Não creio que o tempo
venha comprovar
nem negar que a História
possa se acabar
Gilberto Gil, O Fim da História

Com esses versos, Gilberto Gil inicia a música O Fim da História, lançada em 1992 (1), como resposta ao artigo “O fim da história?” (2), publicado três anos antes pelo economista estadunidense Francis Fukuyama. A canção de Gil contrapôs o texto de Fukuyama, que, em linhas gerais, defende a vitória do capitalismo sobre o comunismo (3) na Guerra Fria, e o coloca como único sistema político-econômico possível. Para o autor, essa situação significou o fim da história por encerrar o antagonismo que caracterizou o século 20.

Diante do dualismo vencedor versus perdedor proposto pelo economista, é natural que se identifiquem dois estados de espírito opostos: aquele que, após comemorar a vitória, encontra-se livre para seguir adiante, redirecionando seu foco de atenção para outros aspectos da existência; e o que se ressente com a derrota e precisa se concentrar em sua própria reconstrução.
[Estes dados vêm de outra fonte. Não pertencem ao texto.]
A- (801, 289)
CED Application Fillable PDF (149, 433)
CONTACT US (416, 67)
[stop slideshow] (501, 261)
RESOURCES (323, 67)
É natural, também, que tais estados sejam refletidos nas expressões artísticas das populações afetadas por eles.

Este texto analisa uma dessas expressões, que, estando de alguma forma relacionada com o fim da Guerra Fria, foi produzida por um artista do “lado vencedor”. Trata-se do livro Ruído branco, de Don DeLillo, recentemente adaptado ao cinema. Sem qualquer pretensão de ser uma crítica literária ou cinematográfica da obra, o propósito aqui é contextualizar sua produção e oferecer uma chave de leitura para compreendê-la – uma dentre muitas possíveis.

Em “O fim da história?” Fukuyama afirma que seu argumento é baseado na observação dos acontecimentos globais ocorridos nos dez anos anteriores à sua publicação. De acordo com ele, é possível notar nesse período uma mudança importante na história mundial, defendendo ainda que isso pode ser comprovado pelos inúmeros textos publicados no decorrer da década de 1980 cujo tema era o fim da Guerra Fria. Assim como os pesquisadores das ciências sociais, políticas e econômicas puderam perceber tal mudança e analisá-la por meio de artigos e outros recursos acadêmicos, é razoável pensar que artistas também a identificaram e usaram a arte para discuti-la. É exemplo disso o livro Ruído branco, do escritor nova-iorquino Don DeLillo, lançado em 1985. Para entender como a obra se relaciona com a Guerra Fria, é preciso retomar alguns aspectos fundamentais do conflito.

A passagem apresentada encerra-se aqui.